We have been having soup most days for lunch. I love soup! I have always made soup, but in the last year, leading a life that was just a little bit too busy meant that I did not always get around to making soup. So for Christmas, two of our kids clubbed together and bought me a soup maker. I have used it so much since then. All you have to do is empty some roughly chopped veg in the soupmaker, add some herbs and maybe some garlic, fill with water or last night's vegetable cooking water, turn it on - and 21 minutes later, there is soup.

The last two times, I have made nettle soup. Lovely! As a child, I remember being told that nettle soup was really good for you and in the spring, it cleansed the system after the winter. I can also remember sitting at the table for hours looking at my first bowl of nettle soup. I was told that I would be sitting at the table until such times as I finished it. The trouble is that nobody had told me that I would not get stung in the mouth by eating nettle soup. After all, every other time any part of me had touched a nettle, I had suffered afterwards. I don't remember how that incident ended but I do know that I love nettle soup now : )

Nettle soup - my way:

I used a large potato, gave it a scrub and chopped it roughly into the soupmaker. I didn't bother peeling it. I peeled an onion and chopped it into quarters and added that. I took my 2 litre measuring jug and some scissors and went into the garden and snipped off the top shoots of nettles until my measuring jug was full. Then I washed them (carefully! because I did not want my skin to touch them) and added them to the soupmaker. Then I added a half teaspoon of garlic granules, a good shake of mixed dried herbs, two vegetable stock cubes and filled the jug of the soupmaker up to the marked line with water. I turned it on and 21 minutes later, there was soup ready to eat for lunch. I did enjoy it and I hoped it was doing me some good as a bonus : )

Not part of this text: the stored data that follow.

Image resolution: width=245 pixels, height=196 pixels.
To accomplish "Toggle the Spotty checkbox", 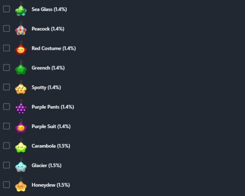I will click(7, 87).
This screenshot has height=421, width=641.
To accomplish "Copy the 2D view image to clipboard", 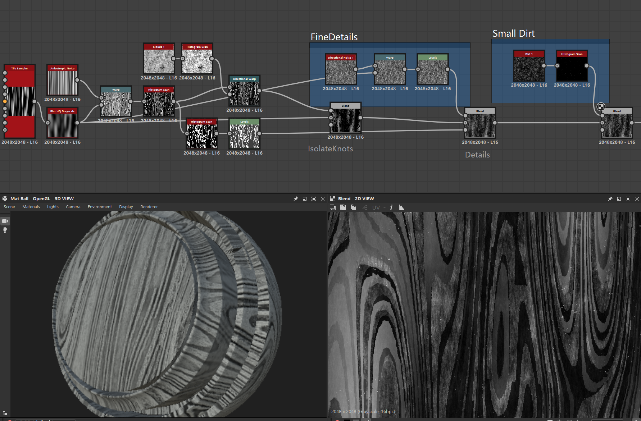I will point(353,207).
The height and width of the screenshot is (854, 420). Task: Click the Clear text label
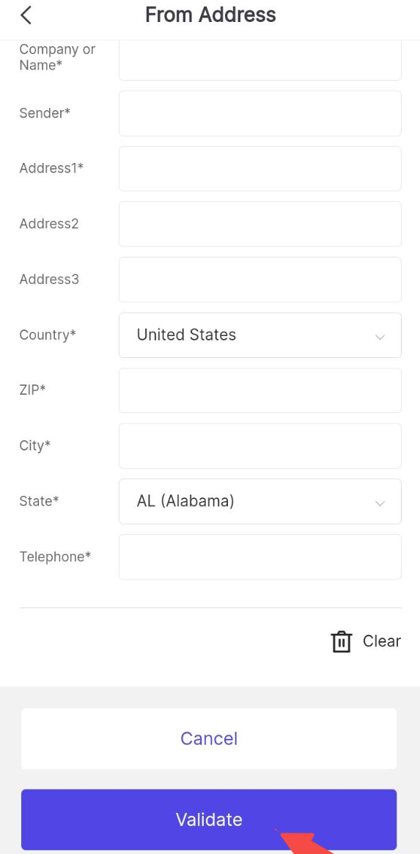(381, 641)
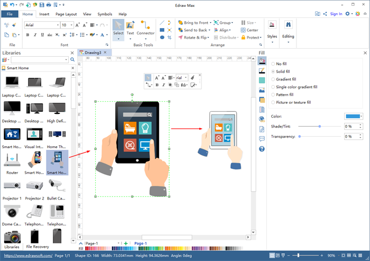The height and width of the screenshot is (261, 370).
Task: Click the Bold formatting icon
Action: pyautogui.click(x=27, y=35)
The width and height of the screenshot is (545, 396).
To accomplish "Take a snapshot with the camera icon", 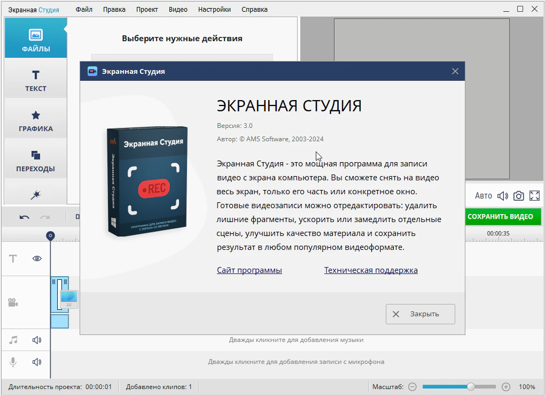I will [518, 196].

I have several nettles growing in the garden and won't let my husband dig them up as he wants to because they are such useful plants. I take an empty and washed out milk bottle, don some gloves and take it up the garden with my kitchen scissors. I cut off the stems of nettle leaves and stuff as many as I can into the milk bottle. I use the scissors as tongs to fit the stems into the bottle. When it is as full as I can get it, I fill it with water, put the lid on and leave it in the shade around the back of the shed for a month or six weeks - and I have a nasty smelling liquid feed for my veg in pots. Free for 5-10 minutes work. It does a good job too.